Re: Current download speed in progress bar
Daniel Stenberg [EMAIL PROTECTED] writes: On Tue, 9 Apr 2002, Hrvoje Niksic wrote: Should we revert to the average speed for ETA, or is there a smarter way to handle it? What are other downloaders doing? I'll grab the other part and explain what curl does. It shows a current speed based on the past five seconds, Does it mean that the speed doesn't change for five seconds, or that you always show the *current* speed, but relative to the last five seconds? I may be missing something, but I don't see how to efficiently implement the latter.
Re: Current download speed in progress bar
Tony Lewis [EMAIL PROTECTED] writes: I'm often annoyed by ETA estimates that make no sense. How about showing two values -- something like: ETA at average speed: 1:05:17 ETA at current speed: 15:05 The problem is that Wget is limited by what fits in one line. I'd like to keep enough space for the progress bar, so I can add no additional information.
Re: Current download speed in progress bar
Tony Lewis [EMAIL PROTECTED] writes: Could you keep an array of speeds that is updated once a second such that the value from six seconds ago is discarded and when the value for the second that just ended is recorded? Right now I'm doing that kind of trick, but for the last N reads from the network.
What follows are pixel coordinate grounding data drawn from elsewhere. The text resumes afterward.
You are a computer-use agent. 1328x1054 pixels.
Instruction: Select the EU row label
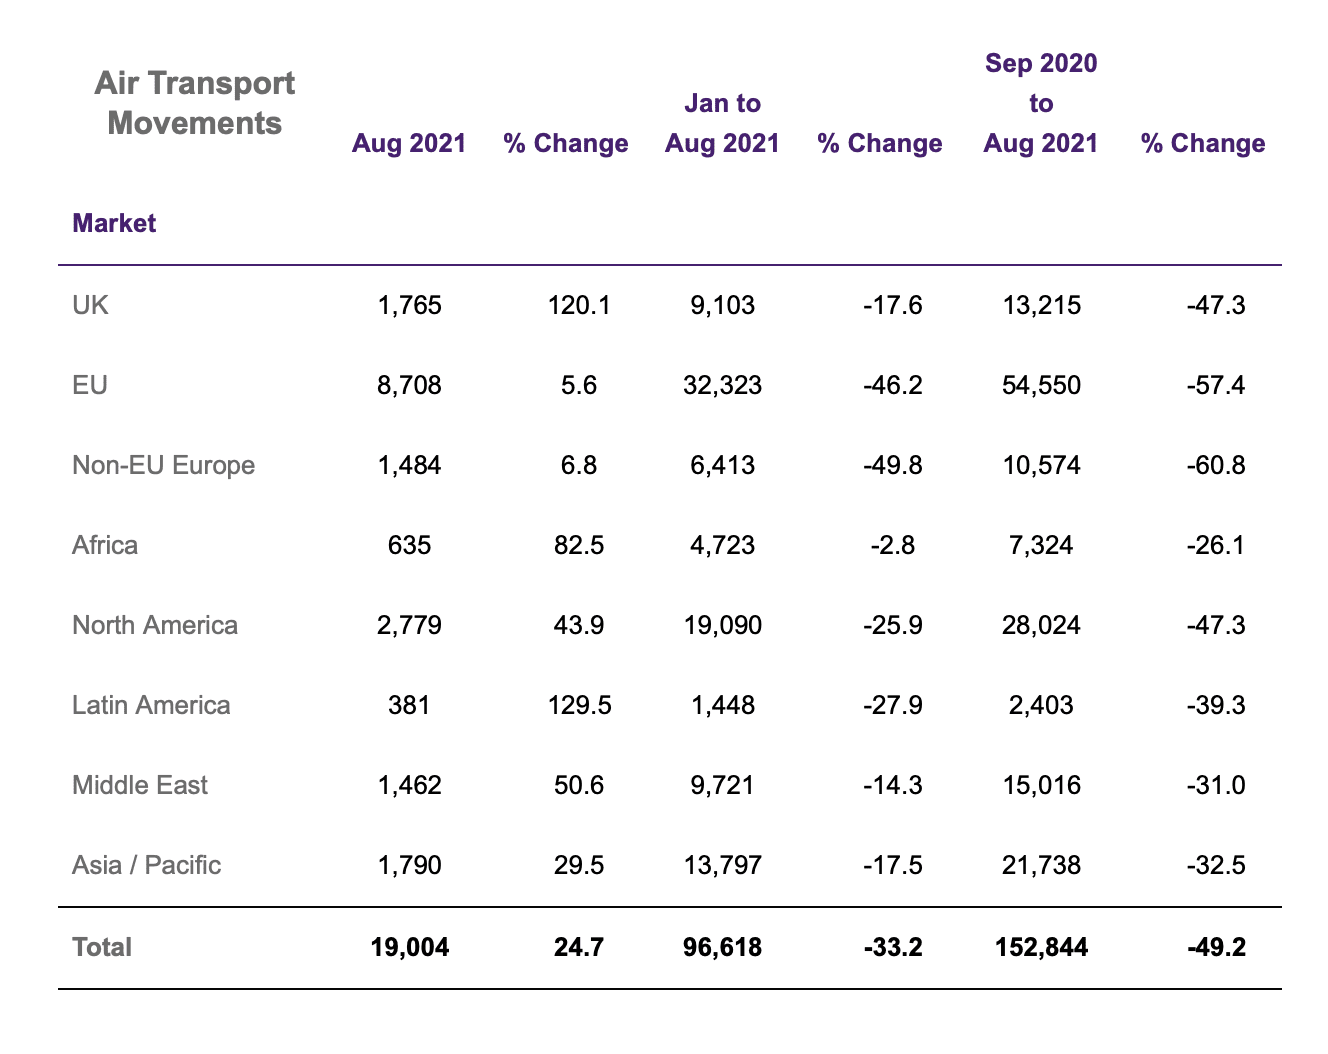tap(90, 385)
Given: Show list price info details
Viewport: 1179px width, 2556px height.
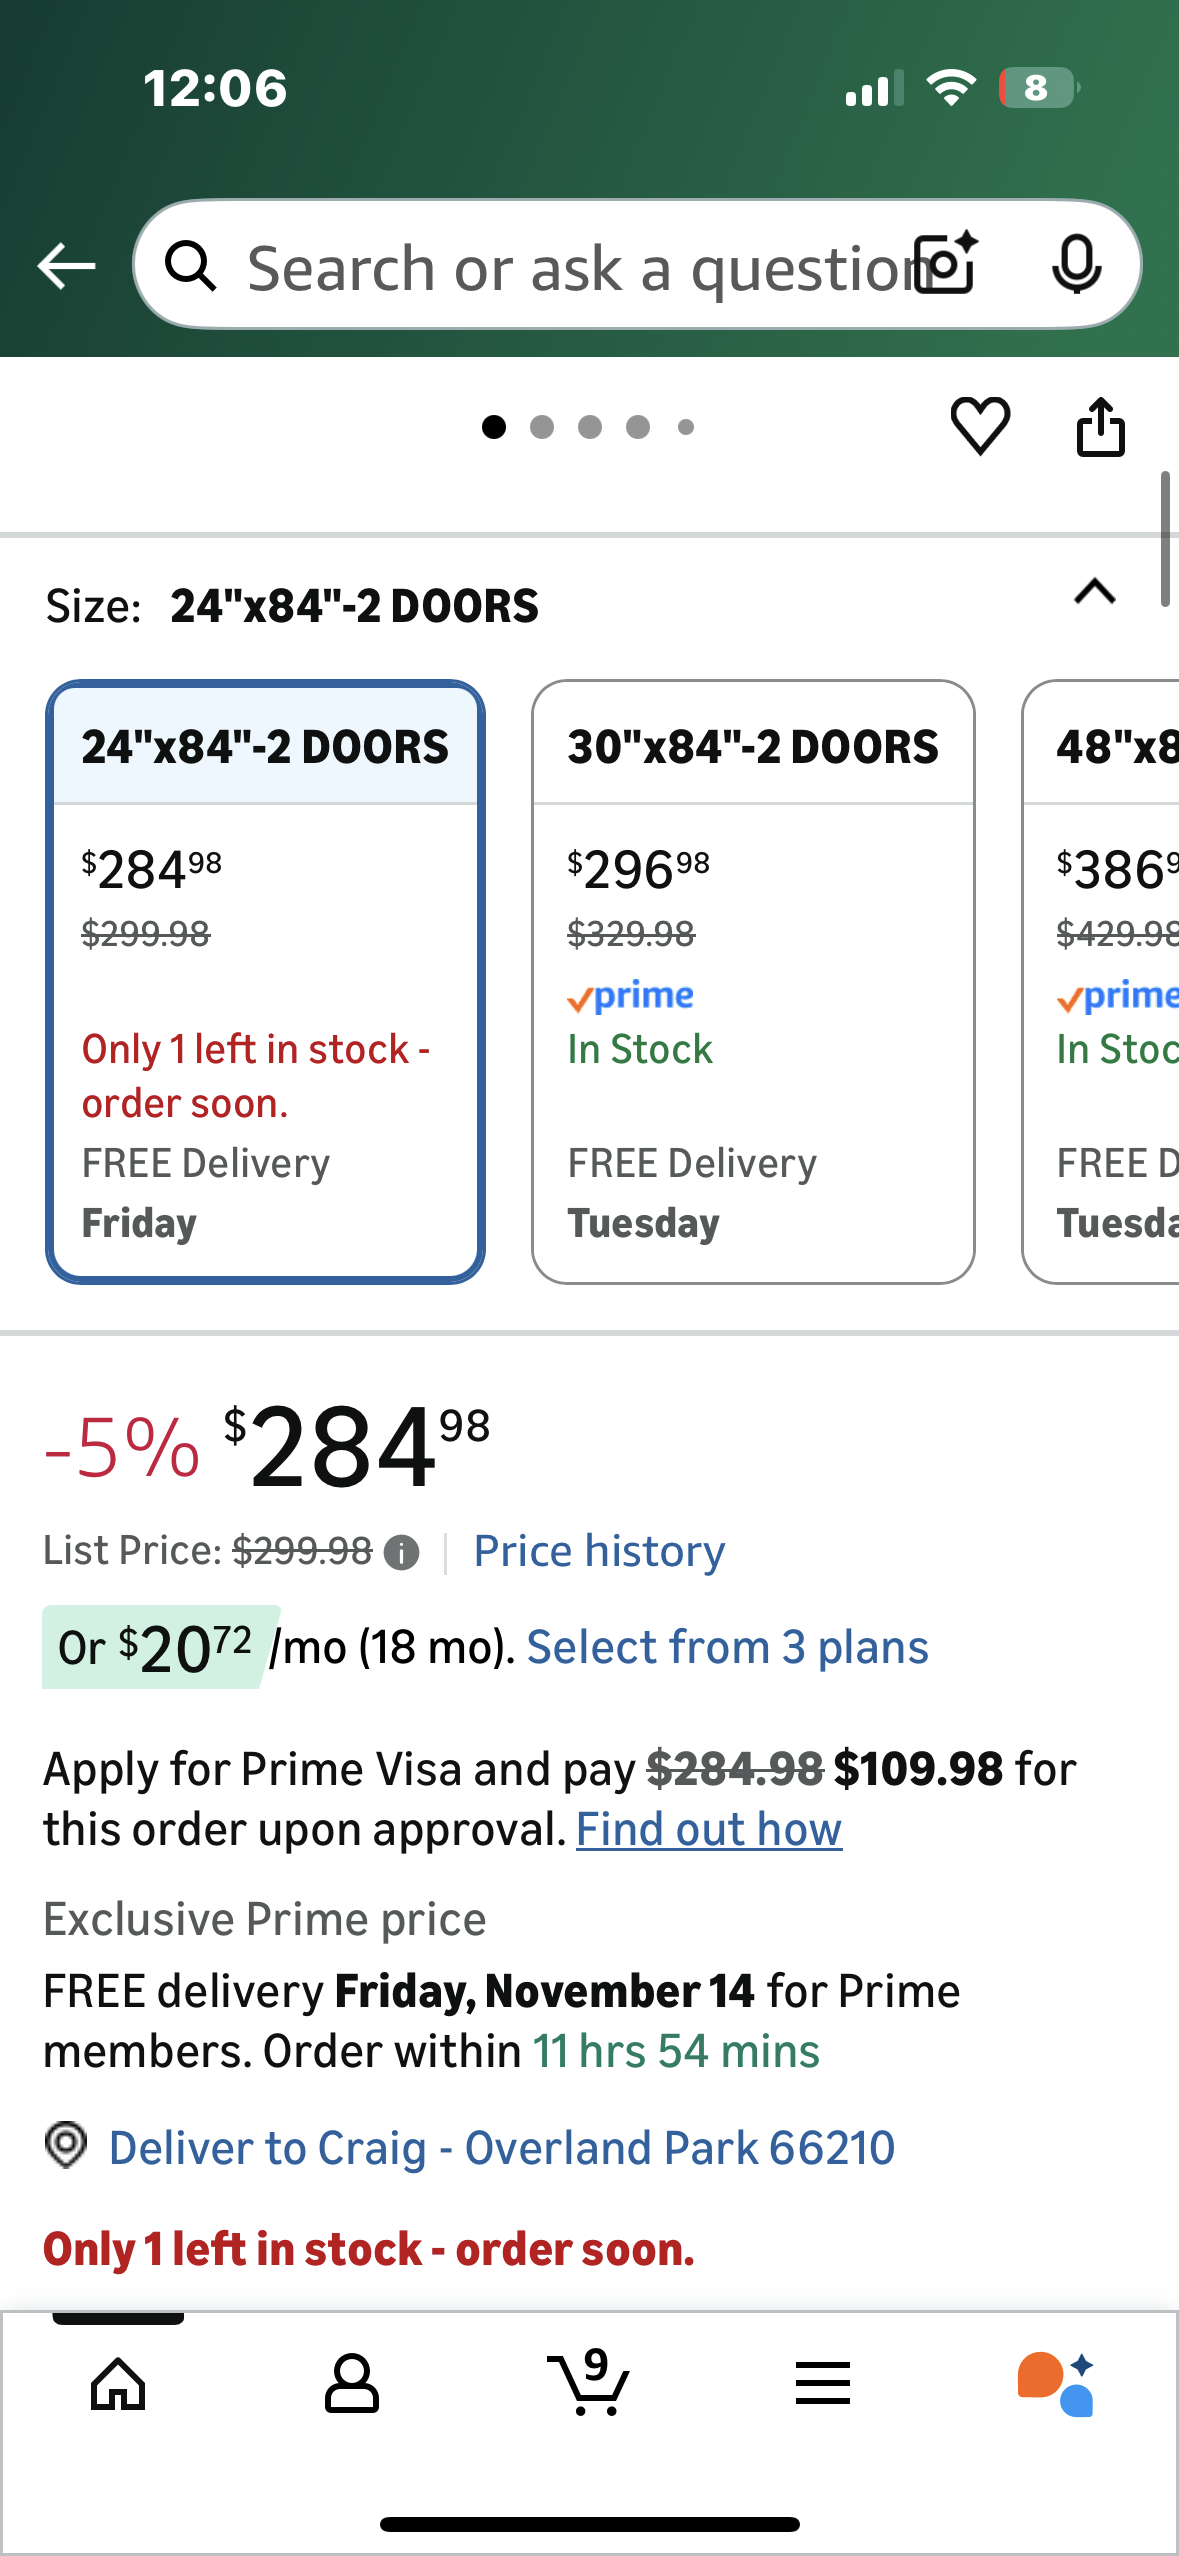Looking at the screenshot, I should pyautogui.click(x=402, y=1553).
This translates to a larger interval for slower downloads, and the other way around, which is, I think, what one would want.
Re: Current download speed in progress bar
Andre Majorel [EMAIL PROTECTED] writes: If find it very annoying when a downloader plays yoyo with the remaining time. IMHO, remaining time is by nature a long term thing and short term jitter should not cause it to go up and down. Agreed wholeheartedly, but how would you *implement* a non-jittering ETA? Do you think it makes sense the way 1.8.1 does it, i.e. to calculate the ETA from the average speed?
Re: Current download speed in progress bar
Daniel Stenberg [EMAIL PROTECTED] writes: The meter is updated maximum once per second, I don't think it makes sense to update the screen faster than that. Maybe not, but I sort of like it. Wget's progress bar refreshes the screen (not more than) five times per second, and I like the idea of refreshing the download speed along with the amount. However, I've added the code to limit the ETA change to once per second. I've come up with a similar scheme you are describing, except I now use smaller subintervals. In other words, at compile-time you can independently choose how much you're going in the past, and in how many chunks that's divided. I've defaulted it to 3 seconds and 30 intervals, respectively. This basicly explains what curl does, not saying it is any particularly scientific way or anything, I've just found this info interesting. Thanks for the info; I appreciate it.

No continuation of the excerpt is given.